Provided information: Begin

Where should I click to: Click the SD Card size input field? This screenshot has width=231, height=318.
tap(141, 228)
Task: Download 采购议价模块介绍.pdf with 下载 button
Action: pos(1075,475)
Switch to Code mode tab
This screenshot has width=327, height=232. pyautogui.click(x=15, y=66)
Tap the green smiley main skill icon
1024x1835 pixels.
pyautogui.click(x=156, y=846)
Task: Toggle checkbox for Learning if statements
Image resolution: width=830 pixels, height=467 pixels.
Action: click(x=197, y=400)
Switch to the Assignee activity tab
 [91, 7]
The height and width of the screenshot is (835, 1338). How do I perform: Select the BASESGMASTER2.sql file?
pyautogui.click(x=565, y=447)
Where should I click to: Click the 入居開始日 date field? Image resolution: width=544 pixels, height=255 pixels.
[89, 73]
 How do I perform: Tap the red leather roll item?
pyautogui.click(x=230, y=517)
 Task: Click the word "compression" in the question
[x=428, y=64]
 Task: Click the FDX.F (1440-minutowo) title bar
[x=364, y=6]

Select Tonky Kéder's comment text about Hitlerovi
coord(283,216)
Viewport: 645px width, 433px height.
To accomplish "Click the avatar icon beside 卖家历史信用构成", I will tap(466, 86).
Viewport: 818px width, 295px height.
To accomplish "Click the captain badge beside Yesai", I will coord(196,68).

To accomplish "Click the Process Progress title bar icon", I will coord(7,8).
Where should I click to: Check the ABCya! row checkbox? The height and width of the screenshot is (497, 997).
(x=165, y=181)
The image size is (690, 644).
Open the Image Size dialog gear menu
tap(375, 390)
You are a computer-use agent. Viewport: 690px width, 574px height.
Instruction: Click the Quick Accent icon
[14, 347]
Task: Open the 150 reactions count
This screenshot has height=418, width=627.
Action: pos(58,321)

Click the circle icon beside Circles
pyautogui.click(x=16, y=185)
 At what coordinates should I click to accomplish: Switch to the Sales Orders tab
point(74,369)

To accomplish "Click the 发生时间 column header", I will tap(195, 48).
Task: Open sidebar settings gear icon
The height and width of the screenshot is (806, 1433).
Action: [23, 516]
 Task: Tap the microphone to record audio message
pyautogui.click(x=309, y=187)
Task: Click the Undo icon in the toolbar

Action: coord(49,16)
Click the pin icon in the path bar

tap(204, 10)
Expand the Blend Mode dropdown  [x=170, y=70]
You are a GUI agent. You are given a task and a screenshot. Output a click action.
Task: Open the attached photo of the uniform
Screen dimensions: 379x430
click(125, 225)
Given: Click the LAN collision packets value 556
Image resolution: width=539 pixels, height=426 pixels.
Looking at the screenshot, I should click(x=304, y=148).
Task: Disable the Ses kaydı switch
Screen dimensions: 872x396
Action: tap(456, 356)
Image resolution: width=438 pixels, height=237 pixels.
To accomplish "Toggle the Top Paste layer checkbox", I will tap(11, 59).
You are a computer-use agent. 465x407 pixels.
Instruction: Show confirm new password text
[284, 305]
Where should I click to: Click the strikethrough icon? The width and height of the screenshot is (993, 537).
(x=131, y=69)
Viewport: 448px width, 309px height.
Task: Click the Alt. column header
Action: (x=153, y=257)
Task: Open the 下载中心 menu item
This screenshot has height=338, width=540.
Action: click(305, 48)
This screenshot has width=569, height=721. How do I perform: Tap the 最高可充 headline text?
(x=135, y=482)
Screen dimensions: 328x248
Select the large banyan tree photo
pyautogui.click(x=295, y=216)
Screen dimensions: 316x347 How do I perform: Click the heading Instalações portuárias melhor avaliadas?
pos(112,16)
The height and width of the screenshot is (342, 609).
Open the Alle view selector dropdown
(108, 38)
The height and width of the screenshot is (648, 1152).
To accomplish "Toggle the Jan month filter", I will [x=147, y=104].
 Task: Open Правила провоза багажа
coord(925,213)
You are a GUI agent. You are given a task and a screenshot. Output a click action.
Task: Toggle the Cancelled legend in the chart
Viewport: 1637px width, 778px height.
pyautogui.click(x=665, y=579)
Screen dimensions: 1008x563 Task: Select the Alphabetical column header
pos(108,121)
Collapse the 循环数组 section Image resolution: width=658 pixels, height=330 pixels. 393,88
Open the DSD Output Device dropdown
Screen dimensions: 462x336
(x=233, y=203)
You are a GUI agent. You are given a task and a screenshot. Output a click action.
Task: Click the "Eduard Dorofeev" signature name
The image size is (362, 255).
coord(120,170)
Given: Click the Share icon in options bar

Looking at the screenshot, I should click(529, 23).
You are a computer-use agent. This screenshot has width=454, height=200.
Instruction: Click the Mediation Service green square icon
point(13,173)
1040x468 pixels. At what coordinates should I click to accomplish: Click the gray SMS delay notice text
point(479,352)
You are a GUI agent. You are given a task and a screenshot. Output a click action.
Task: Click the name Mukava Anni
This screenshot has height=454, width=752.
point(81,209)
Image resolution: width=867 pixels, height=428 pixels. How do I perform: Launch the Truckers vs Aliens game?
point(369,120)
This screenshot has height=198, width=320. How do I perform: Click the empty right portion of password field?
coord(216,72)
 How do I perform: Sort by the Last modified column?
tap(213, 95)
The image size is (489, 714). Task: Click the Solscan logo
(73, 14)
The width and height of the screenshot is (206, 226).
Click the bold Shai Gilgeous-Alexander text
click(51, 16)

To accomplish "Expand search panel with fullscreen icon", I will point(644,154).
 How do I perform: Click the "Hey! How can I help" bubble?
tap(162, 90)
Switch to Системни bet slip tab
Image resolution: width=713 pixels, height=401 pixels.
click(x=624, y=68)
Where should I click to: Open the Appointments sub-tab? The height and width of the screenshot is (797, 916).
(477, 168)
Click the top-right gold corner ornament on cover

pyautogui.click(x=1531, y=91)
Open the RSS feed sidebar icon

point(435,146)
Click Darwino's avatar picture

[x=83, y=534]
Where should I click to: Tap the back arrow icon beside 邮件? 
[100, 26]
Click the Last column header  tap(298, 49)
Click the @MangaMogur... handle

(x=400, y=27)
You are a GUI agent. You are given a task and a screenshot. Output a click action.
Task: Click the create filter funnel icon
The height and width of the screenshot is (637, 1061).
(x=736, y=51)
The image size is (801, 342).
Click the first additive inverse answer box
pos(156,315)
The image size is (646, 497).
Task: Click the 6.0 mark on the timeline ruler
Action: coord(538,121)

Provided information: End

> _Task description_:
Print, from the entries above, the line with "Image resolution: width=438", the line with "The height and width of the screenshot is (648, 1152)." and all lines between them, exactly and with nothing else.

> _Answer to this exercise_:
Image resolution: width=438 pixels, height=237 pixels.
To accomplish "Toggle the Top Paste layer checkbox", I will tap(11, 59).
You are a computer-use agent. 465x407 pixels.
Instruction: Show confirm new password text
[284, 305]
Where should I click to: Click the strikethrough icon? The width and height of the screenshot is (993, 537).
(x=131, y=69)
Viewport: 448px width, 309px height.
Task: Click the Alt. column header
Action: (x=153, y=257)
Task: Open the 下载中心 menu item
This screenshot has height=338, width=540.
Action: click(305, 48)
This screenshot has width=569, height=721. How do I perform: Tap the 最高可充 headline text?
(x=135, y=482)
Screen dimensions: 328x248
Select the large banyan tree photo
pyautogui.click(x=295, y=216)
Screen dimensions: 316x347 How do I perform: Click the heading Instalações portuárias melhor avaliadas?
pos(112,16)
The height and width of the screenshot is (342, 609).
Open the Alle view selector dropdown
(108, 38)
The height and width of the screenshot is (648, 1152).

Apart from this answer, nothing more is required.